Give the profile a name, and define an installation target scope.
Note: when using an Owner variable, such as $owner email, please ensure that devices have Owners defined, or else this value will be nil and may not assign the policies appropriately. To enforce owners upon initial device enrollment, use Enrollment Authentication. Or manually assign Owners after enrollment.
Give the SCEP certificate a name. Using the default configuration will make the ISE API lookups to Meraki simple. You can customize this further, if desired. For example, you may want to use the $SM device ID variable instead of the $owner email for the subject's common name. This subject name and subject alternative name are the values ISE will see on their side to uniquely track the devices/users.

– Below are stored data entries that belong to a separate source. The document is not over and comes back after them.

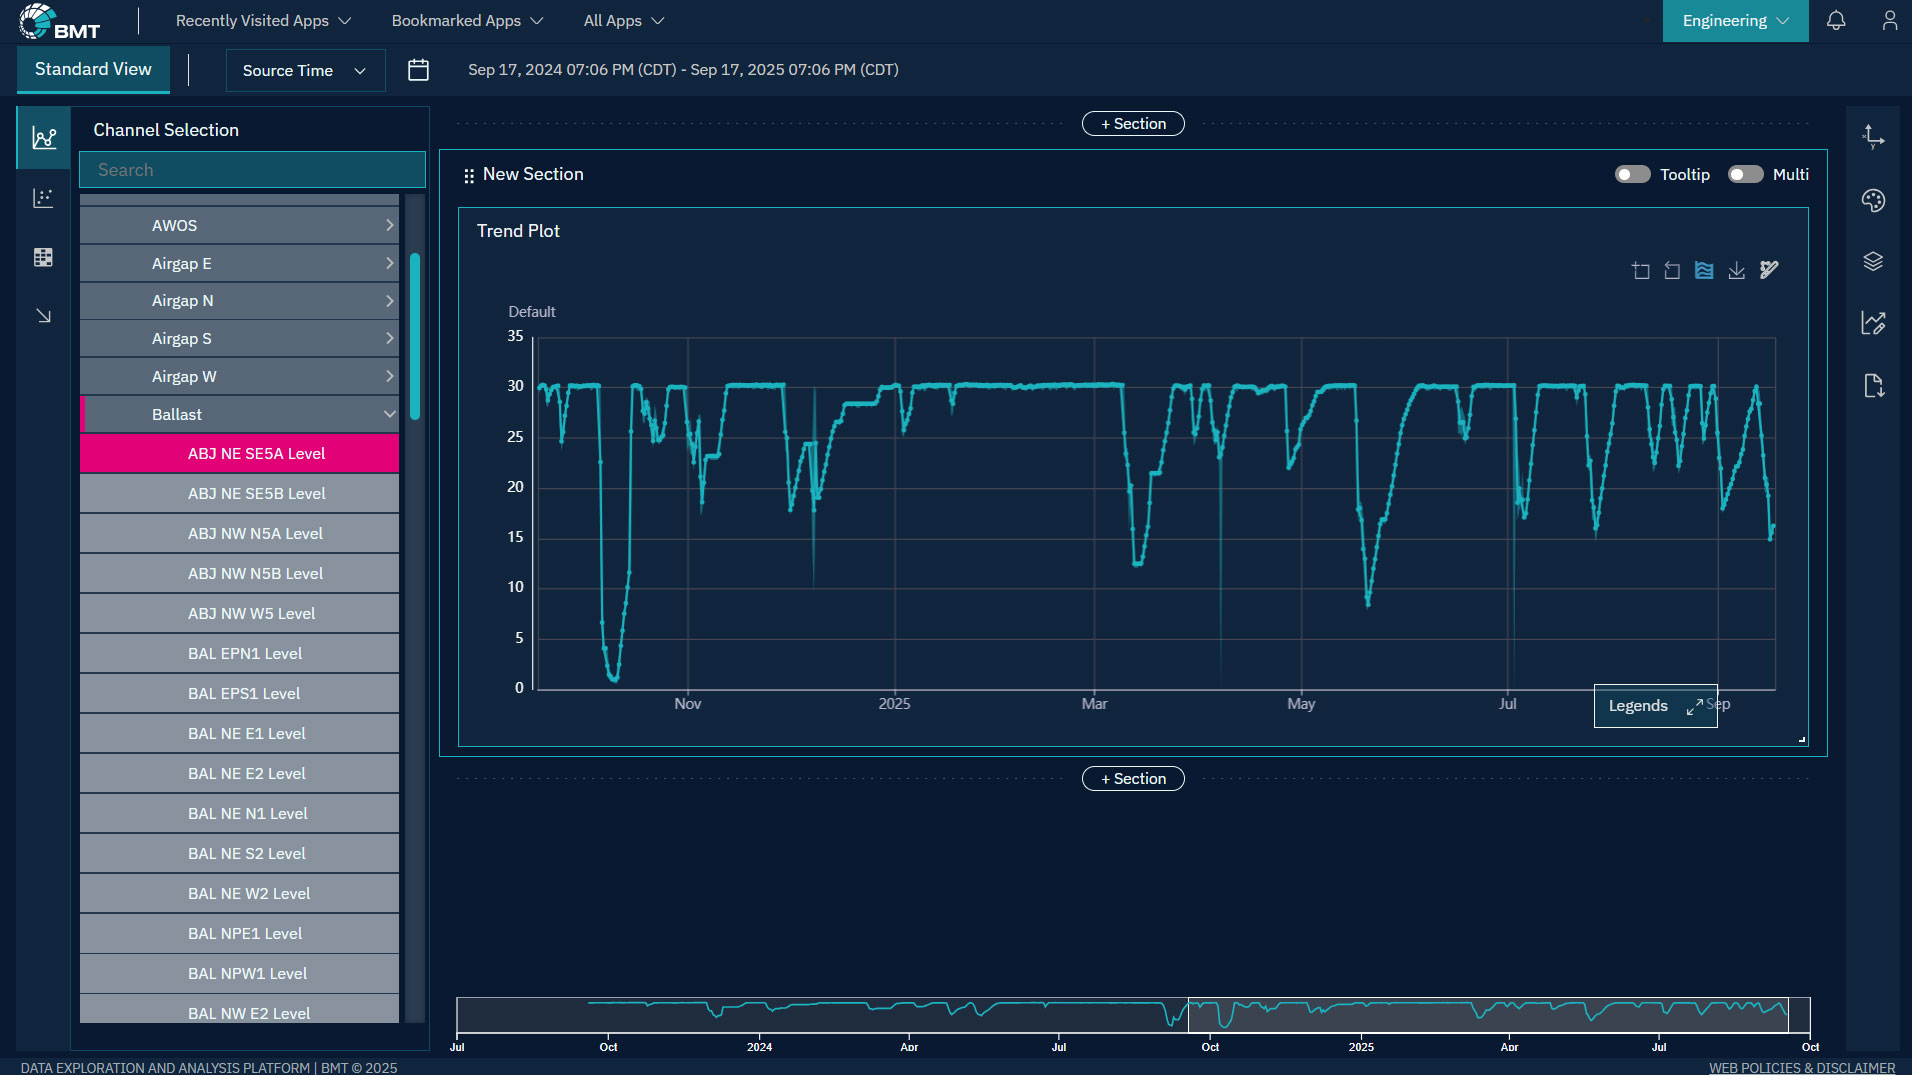Open the Engineering dropdown
Screen dimensions: 1912x1075
point(1735,21)
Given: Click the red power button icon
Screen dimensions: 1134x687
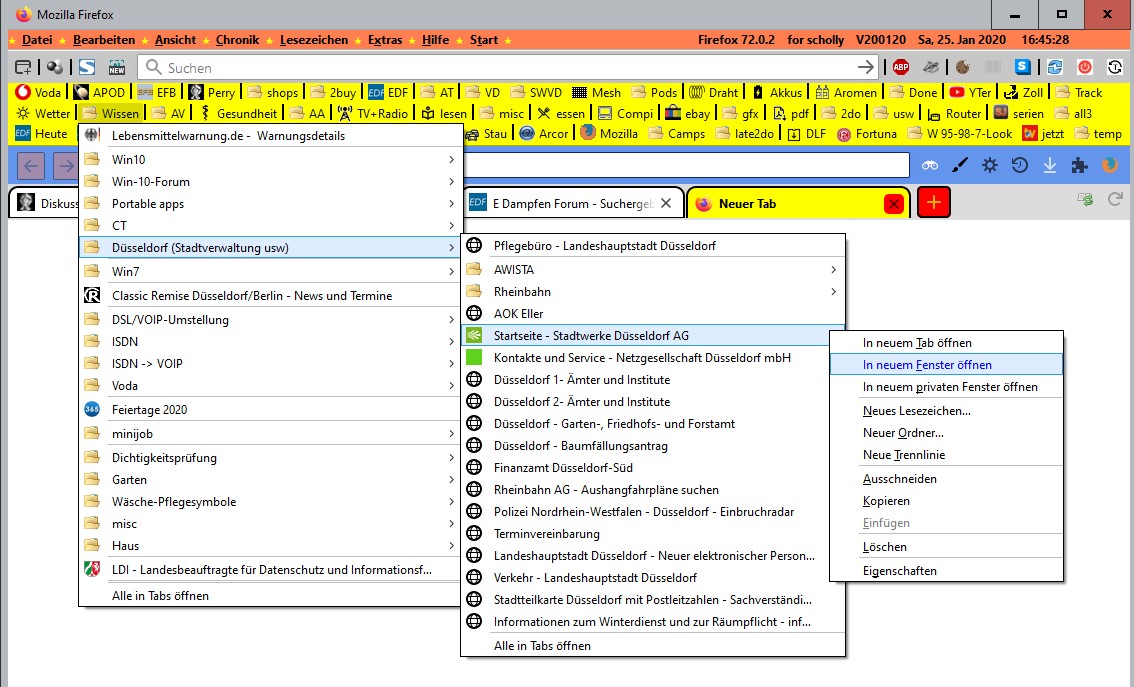Looking at the screenshot, I should point(1084,67).
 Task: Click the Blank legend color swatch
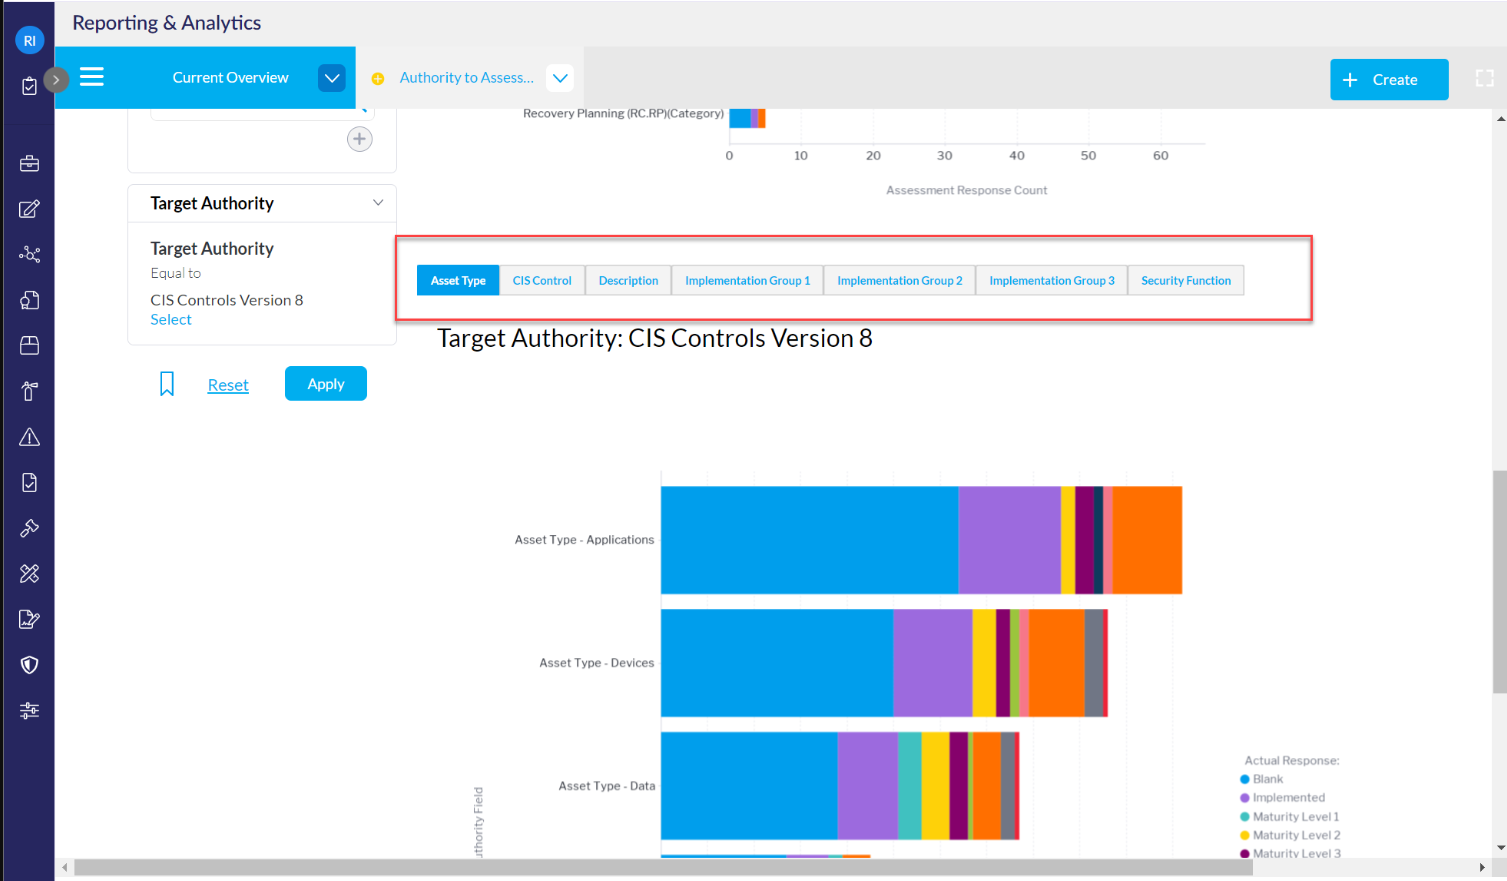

Upload the ISE CA certificate used for EAP authentication. This is the ISE Trusted Root CA which can be downloaded from your ISE portal (steps above).
Set the SSID name and WPA security settings for the Wi-Fi profile.
Click Submit to save the profile. At this point the profile will start installing on all device in-scope of this profile configuration. And then in ISE, you will be able to view the devices to track further based off of the SM device compliance.